▸ DATA:

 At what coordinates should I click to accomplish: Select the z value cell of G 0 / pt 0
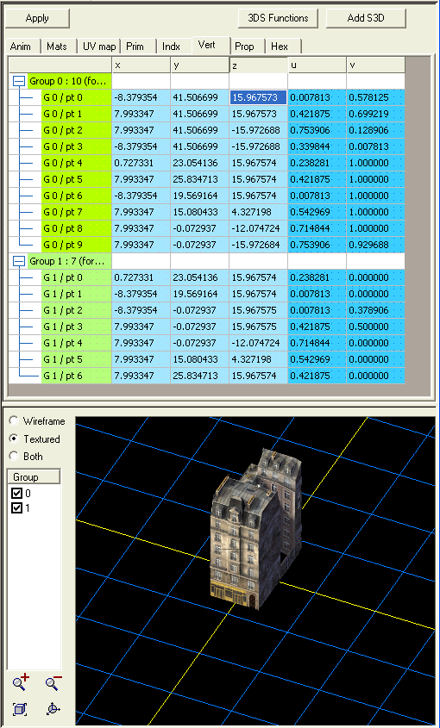pos(259,97)
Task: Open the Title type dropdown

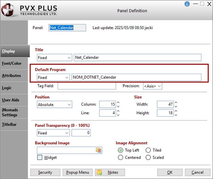Action: (x=54, y=57)
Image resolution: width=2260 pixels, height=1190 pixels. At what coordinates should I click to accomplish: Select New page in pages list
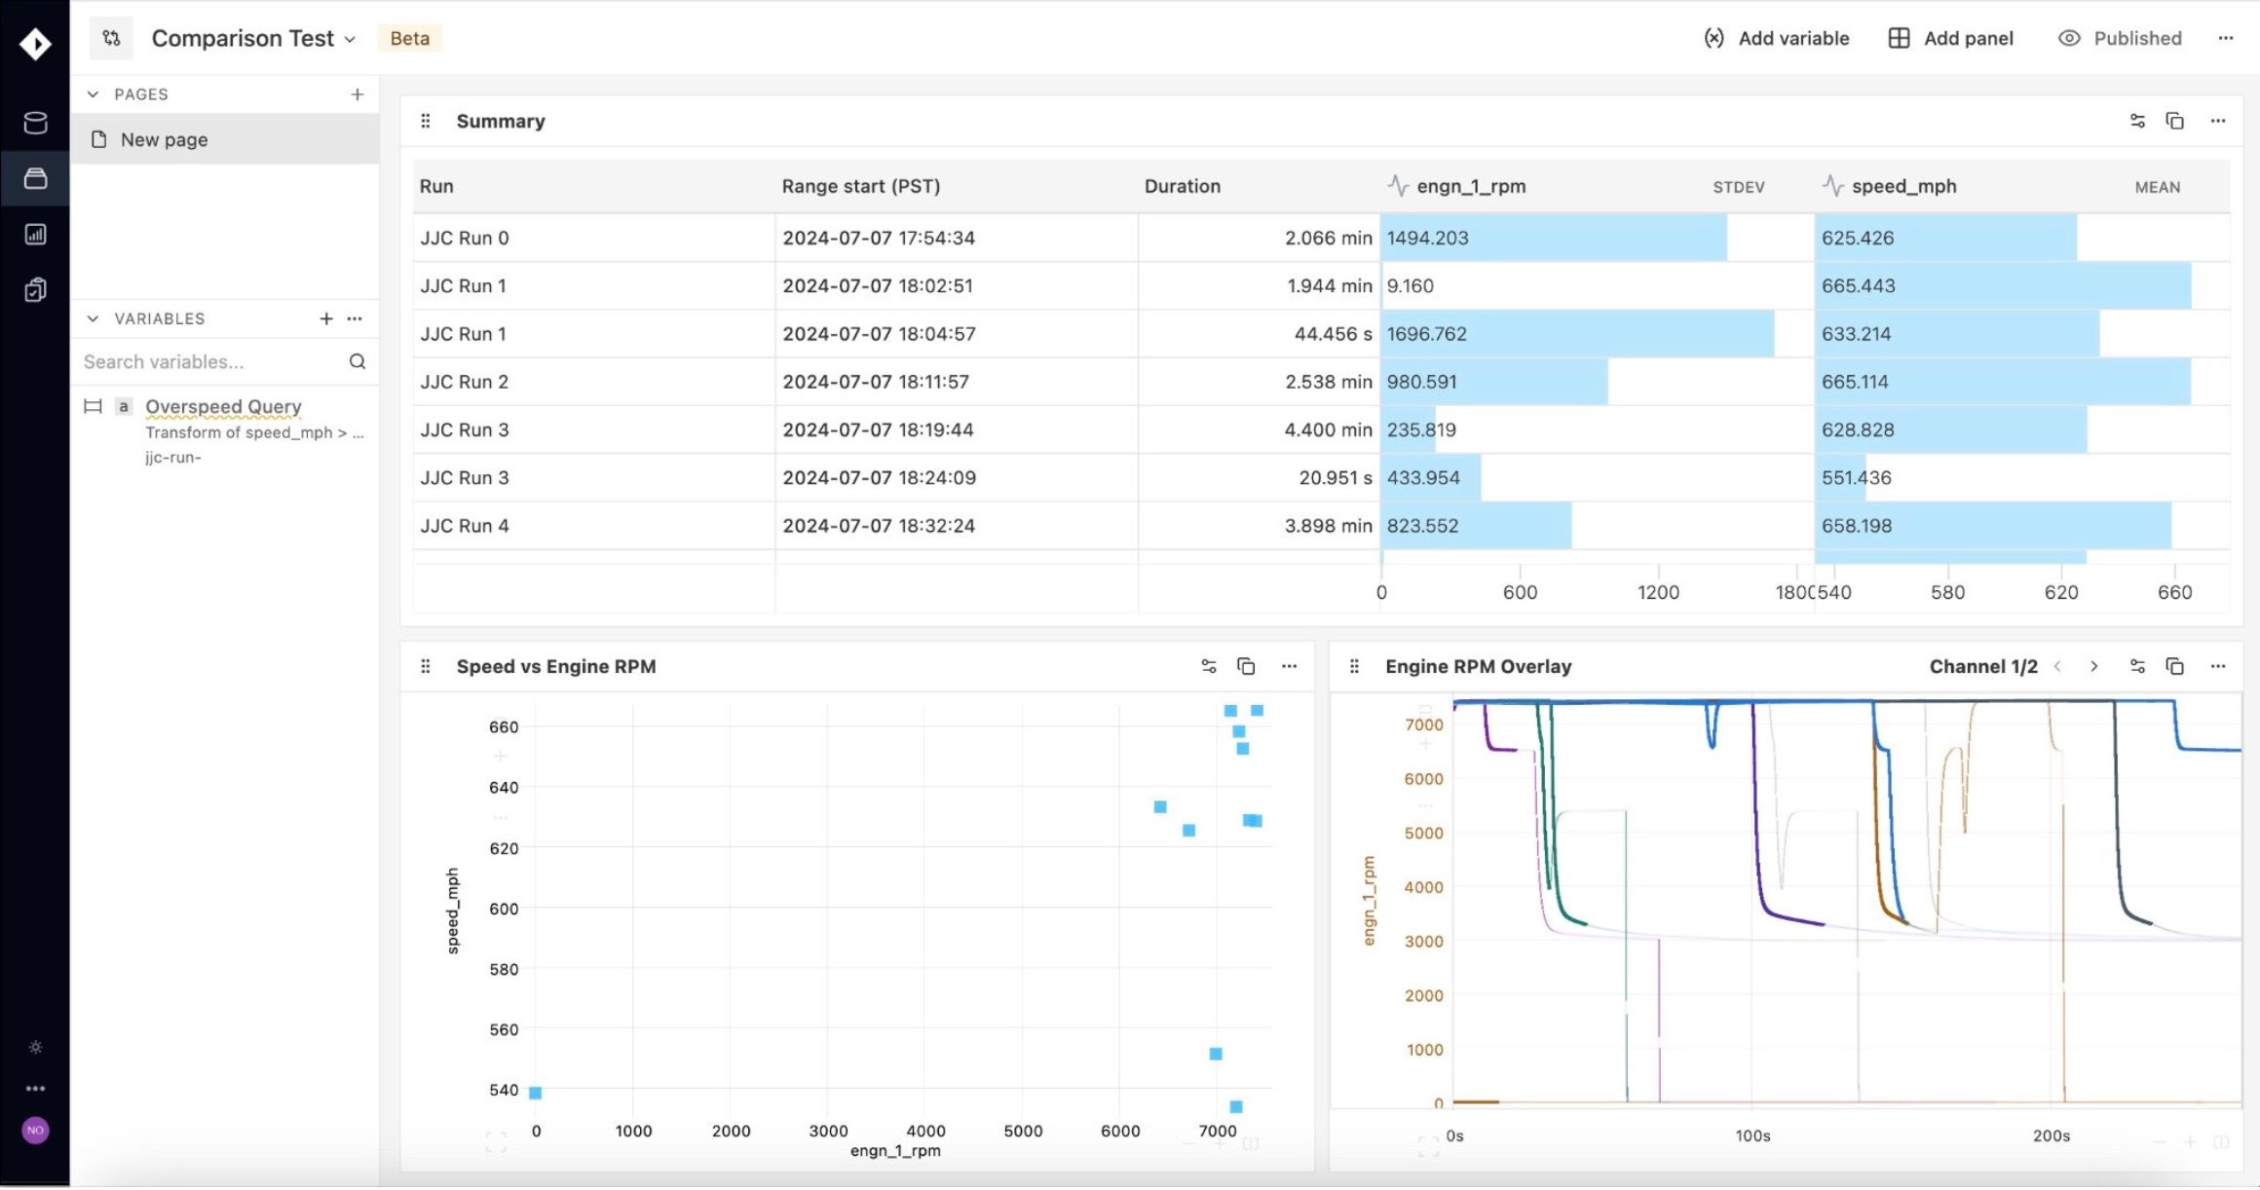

▸ YOUR OBJECTIVE: How many lines in the records above contain the string "Select"? Reply with the number alone.

▸ OUTPUT OF THE TASK: 2